MIAMI — Just before the Republican-led Florida Legislature finished up its session for the year, it gave developers a parting gift: It pushed through measures that would reverse 25 years of growth management law by loosening state oversight of builders and making it harder for people to challenge development.

Republican leaders hailed the measures as a step toward modernizing Florida’s growth management rules and reducing duplicative bureaucratic regulations. The bills were a priority for the Republican governor, Rick Scott, and Republican legislative leaders who said they would create jobs and stimulate the economy.
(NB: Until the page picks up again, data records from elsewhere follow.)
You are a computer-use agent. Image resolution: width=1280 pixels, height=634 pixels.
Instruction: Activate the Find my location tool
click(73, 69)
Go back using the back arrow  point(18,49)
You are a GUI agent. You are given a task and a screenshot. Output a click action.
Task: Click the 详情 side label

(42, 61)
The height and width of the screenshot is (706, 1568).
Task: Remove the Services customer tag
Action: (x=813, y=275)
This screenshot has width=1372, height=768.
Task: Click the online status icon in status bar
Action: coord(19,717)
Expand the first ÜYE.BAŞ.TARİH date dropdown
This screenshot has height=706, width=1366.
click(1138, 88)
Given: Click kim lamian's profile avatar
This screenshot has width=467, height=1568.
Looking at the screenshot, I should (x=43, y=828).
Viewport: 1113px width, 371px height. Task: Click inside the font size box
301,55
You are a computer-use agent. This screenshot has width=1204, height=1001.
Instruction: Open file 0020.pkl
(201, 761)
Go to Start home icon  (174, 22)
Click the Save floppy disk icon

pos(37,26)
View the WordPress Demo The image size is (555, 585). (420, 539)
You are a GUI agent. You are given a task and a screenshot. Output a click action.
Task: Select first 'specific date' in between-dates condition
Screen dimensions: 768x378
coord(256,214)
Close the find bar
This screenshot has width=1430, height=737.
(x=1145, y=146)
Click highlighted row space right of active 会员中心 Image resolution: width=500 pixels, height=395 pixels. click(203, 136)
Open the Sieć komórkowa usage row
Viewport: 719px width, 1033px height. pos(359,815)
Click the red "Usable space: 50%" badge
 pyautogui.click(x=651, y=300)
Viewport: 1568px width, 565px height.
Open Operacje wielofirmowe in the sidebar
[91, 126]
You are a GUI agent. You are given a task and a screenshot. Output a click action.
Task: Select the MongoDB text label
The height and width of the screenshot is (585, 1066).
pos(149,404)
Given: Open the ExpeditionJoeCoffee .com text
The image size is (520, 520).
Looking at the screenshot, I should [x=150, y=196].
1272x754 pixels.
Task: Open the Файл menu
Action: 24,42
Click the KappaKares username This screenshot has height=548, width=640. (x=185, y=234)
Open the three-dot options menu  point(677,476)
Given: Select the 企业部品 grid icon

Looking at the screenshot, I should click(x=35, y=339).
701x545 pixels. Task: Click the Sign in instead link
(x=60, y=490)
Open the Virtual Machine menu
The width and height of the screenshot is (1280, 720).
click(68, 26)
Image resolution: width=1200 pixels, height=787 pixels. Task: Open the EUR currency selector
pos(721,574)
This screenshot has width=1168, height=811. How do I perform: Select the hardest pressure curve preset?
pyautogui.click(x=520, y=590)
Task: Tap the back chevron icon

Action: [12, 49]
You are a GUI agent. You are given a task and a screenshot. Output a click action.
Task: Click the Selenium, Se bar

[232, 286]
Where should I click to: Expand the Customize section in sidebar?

Mr. Scott is expected in the next two weeks to sign the package of bills, one of several business-friendly proposals that cleared the Legislature. Lawmakers also provided $30 million in tax breaks to 15,000 businesses, limited lawsuits against businesses, paved the way for prison privatization and reduced unemployment compensation.

But environmentalists and Senate Democrats called the legislation approved last week a throwback to the 1970s and early ’80s, when tracts of land in Florida were gobbled up by developers who put up strip shopping malls, houses and office buildings with no concern for local communities. Developers also encroached on sensitive land, including Everglades National Park.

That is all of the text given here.